> Exercise aim
The output must match the entries below exactly, with pictures removed.

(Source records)
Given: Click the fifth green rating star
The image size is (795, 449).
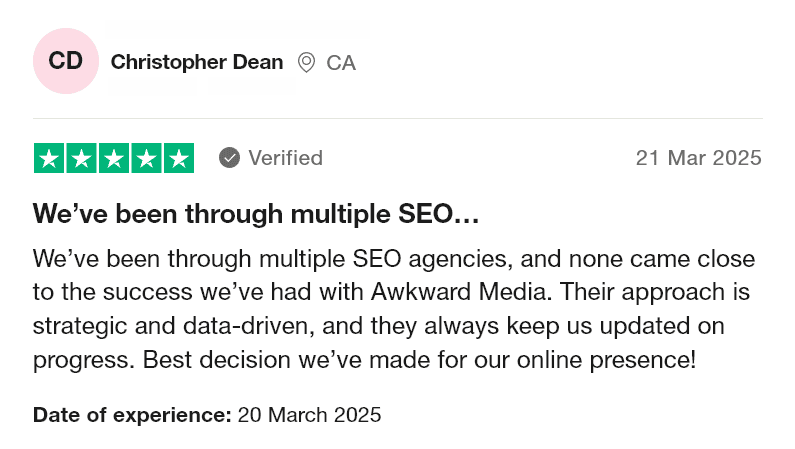Looking at the screenshot, I should pos(178,158).
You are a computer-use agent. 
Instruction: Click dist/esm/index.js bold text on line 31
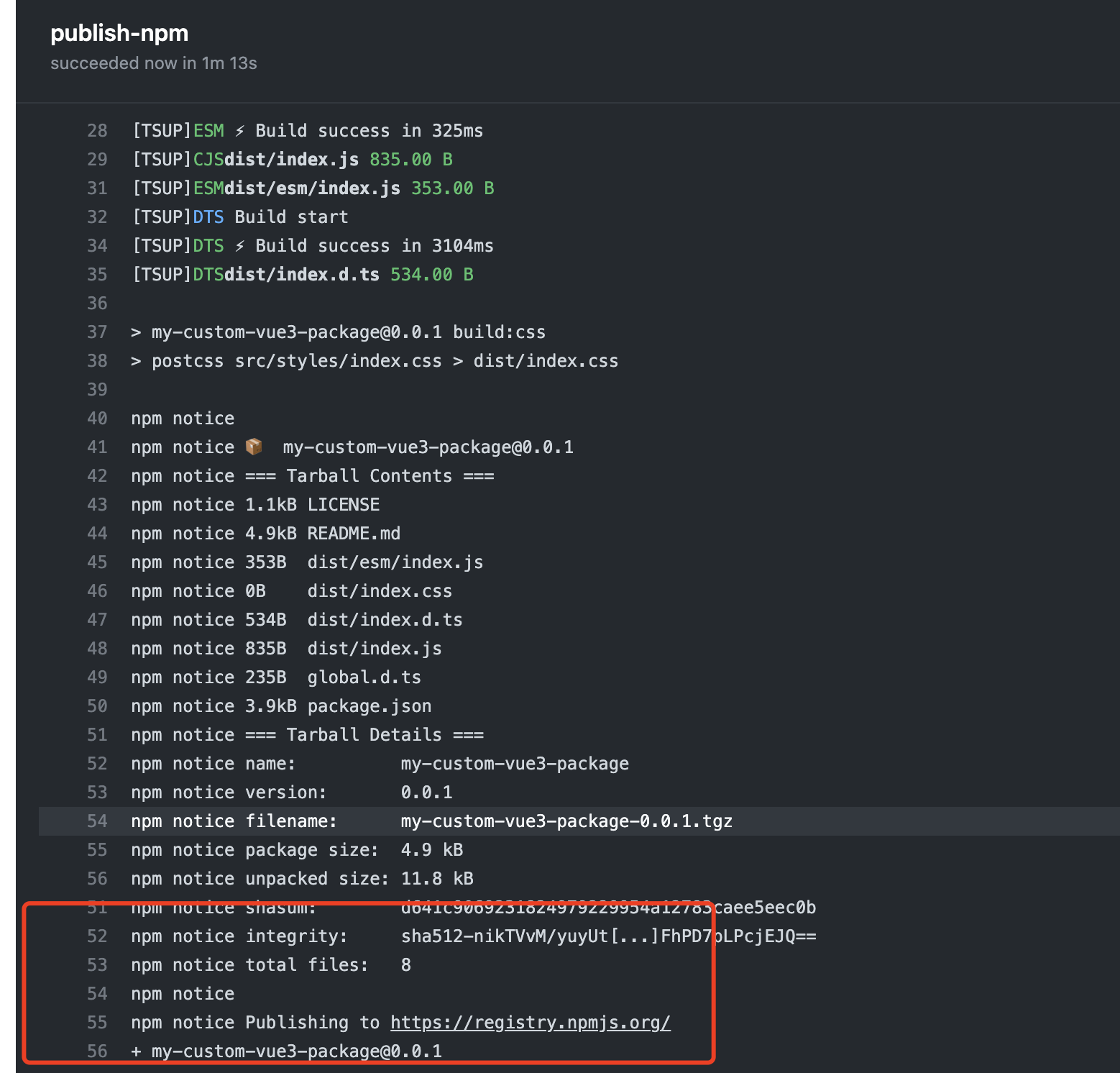[313, 188]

> Finished task
Given: Click the fifth green rating star
The image size is (795, 449).
Looking at the screenshot, I should pos(178,158).
You are a computer-use agent. 
Instruction: Click dist/esm/index.js bold text on line 31
[313, 188]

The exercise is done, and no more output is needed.